Friday, February 10, 2006

the stuff of days

DS2 lost his first tooth this evening during tooth-brushing, and was very upset about it: That's not supposed to happen until I'm five! (He'll be five on Monday.) His sense of the order of things was affronted, and it took more than a few minutes to get him to calm down, stop screaming, and rinse his mouth out.

Even though I've acquired 21 cumulative years of direct experience with my kids, their rigidity continues to amaze me. People who think children flourish when all restrictions are removed are crazy. My sons would curl up on their beds and do nothing, overwhelmed by the lack of structure. My daughter would dash around in a mad frenzy until she collapsed. None of them would do well. Still, I wish they could lighten up on these ideas, the notion That's the way things should be, all the time, for every situation. They think they know everything, and nuance is mostly out of their conceptual grasp for now, but it will come.

DS1 has started reading the newspaper and that has opened a whole 'nother galaxy of nearly unanswerable questions. Yesterday we had to have the "illegal gambling primer", because the Coyotes' assistant coach has been accused of running a nationwide sports betting network. This morning's incredibly complex, racially sensitive topic was illegal immigration. (God, help me.) Earlier in the week, I had to explain to him that just because the men who flew the planes into the WTC on 9/11 were from Saudi Arabia, not all Saudis are fanatics who hate the US. Ditto, Muslims. He wants to understand current events but it's going to take him a while to come up to speed, and he has no idea how much history he's lacking. (I do have an idea of how much I'm lacking: huge amounts.) So I have to boil everything down and try to hit the high points, but sometimes it's just not possible for me, I don't know enough myself.

Times like these, I pity his teachers. They've told me how he can drive the class to topics they don't usually discuss: We always learn a lot from him.

Then there's the girl. Her newest/oldest thing is taking twice as long as everyone else to eat dinner, even when there's nothing objectionable on her plate. She was like that the day she was born and maintains her bizarre relationship with food. I see it for what it is (a power play), but I wonder if there is some physical thing, some switch in her brain that isn't toggled correctly. Newborns usually like to eat, and she didn't, and you can't ascribe that to a personality issue. We tell her she has to eat. She knows, too: she can dole out nutrition advice as well as I can, and she understands what's she saying. She just doesn't think any of that stuff applies to her. At this point she's a poster child for the Future Eating Disorders of America, which is a very scary prospect.

Speaking of scary: my throat has felt very lumpy the past few days or so, with definite changes in swallowing (it is more difficult).

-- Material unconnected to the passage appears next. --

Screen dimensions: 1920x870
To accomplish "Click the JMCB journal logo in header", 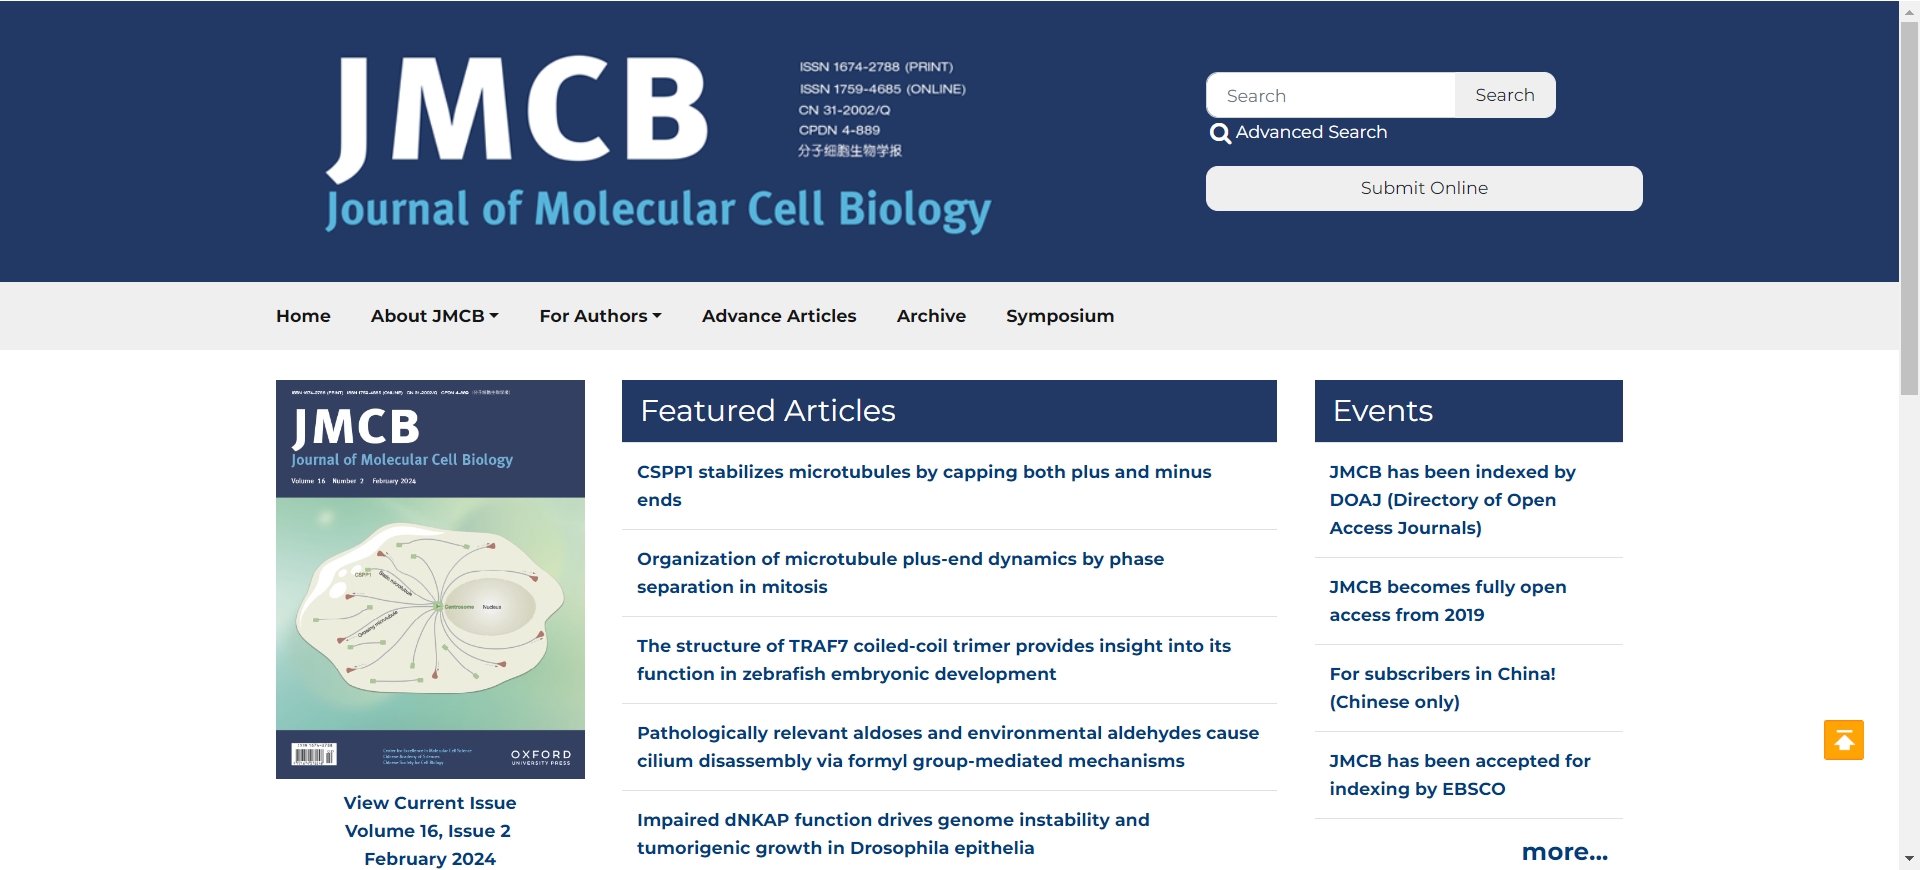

There are a number of possibilities: the nerves have finally grown back there, so I can at last feel what's happening with scar tissues and all; some slight infection is giving me swollen glands (I do have some left); the cancer's back.

Of course I'm terrified that the cancer's back, and I really don't want to go to Houston and have them tell me that. But I have to go, I will go, and maybe it won't be back. I am so, so bad at waiting to find out. I psyche myself out -- I have a bad feeling about this -- and I do have a bad feeling now, but I think it's just because I'm scared. Part of my psyching myself out? Looking over those last labs, my TG was reported as <0.9, which means undetectable, right? Well, <0.9 is nice, but then while leafing through my records from MDA while I was at my rheumatologist on Tuesday, I noticed my pre-op TG, when I was quite riddled with cancer, was 0.8, which is, of course, less than 0.9.

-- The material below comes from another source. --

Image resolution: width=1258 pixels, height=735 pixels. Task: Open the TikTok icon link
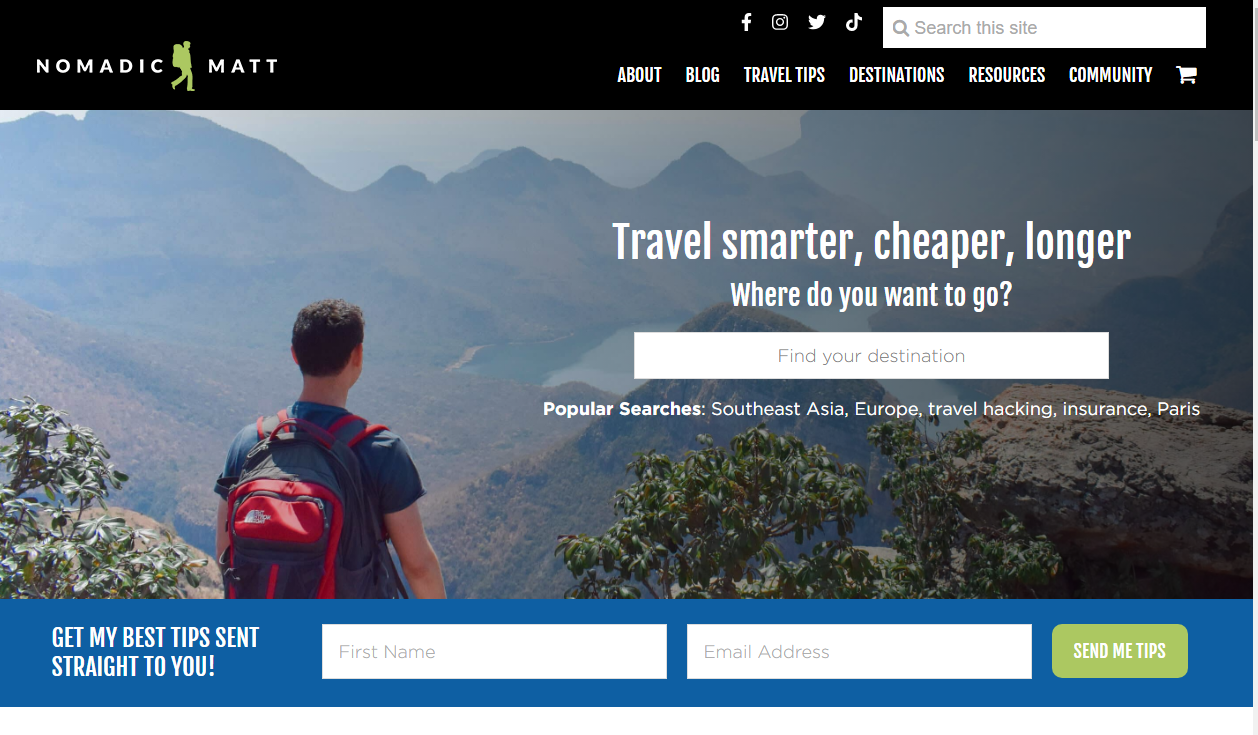point(853,22)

I know I shouldn't do this, shouldn't agonize over details like this, shouldn't let phrases like "extracapsular invasion identified" on the pathology report freak me out. It doesn't help that they write that particular phrase in all caps so it shouts at you: EXTRACAPSULAR INVASION IDENTIFIED. Reading that phrase more than once in the path report kind of makes an impression that maybe they didn't get it all. Oh, sure, they got all the nodes (I think), but when it's out of the nodes, then what? Where does it go?

I didn't have any I-131 to kill off anything remaining, and keeping my TSH suppressed didn't such a great job of keeping the stuff from proliferating between surgeries. This stuff is pernicious: it persisted through two major doses of radiation and managed to grow in the near-total absence of thyroid stimulating hormone.

I argue with myself: why do this, why give all these fears so much attention? I'm hoping that by writing them out I can ignore them for a while. I am very tired but back in that place: I don't want to waste time sleeping.

Back in the rational part of my brain, I know I have statistics on my side, and my prognosis is pretty good owing to the fact I was diagnosed before I hit 45 and I have no distant metastases. But even here I find things to quibble with: but I needed another surgery for the lymph nodes, and there was extensive local invasion. I won't get answers to the questions I'm asking until I'm sitting with my doctors in Houston. This is going to be a very long couple of weeks.

1 comment:

Mary Shelsby said...

From one thyroid cancer survivor to another, you are in my thoughts and prayers. I hope you can find a way to stop worrying. I’m a firm believer that worry will only wear you down and leave you susceptible to even more illness.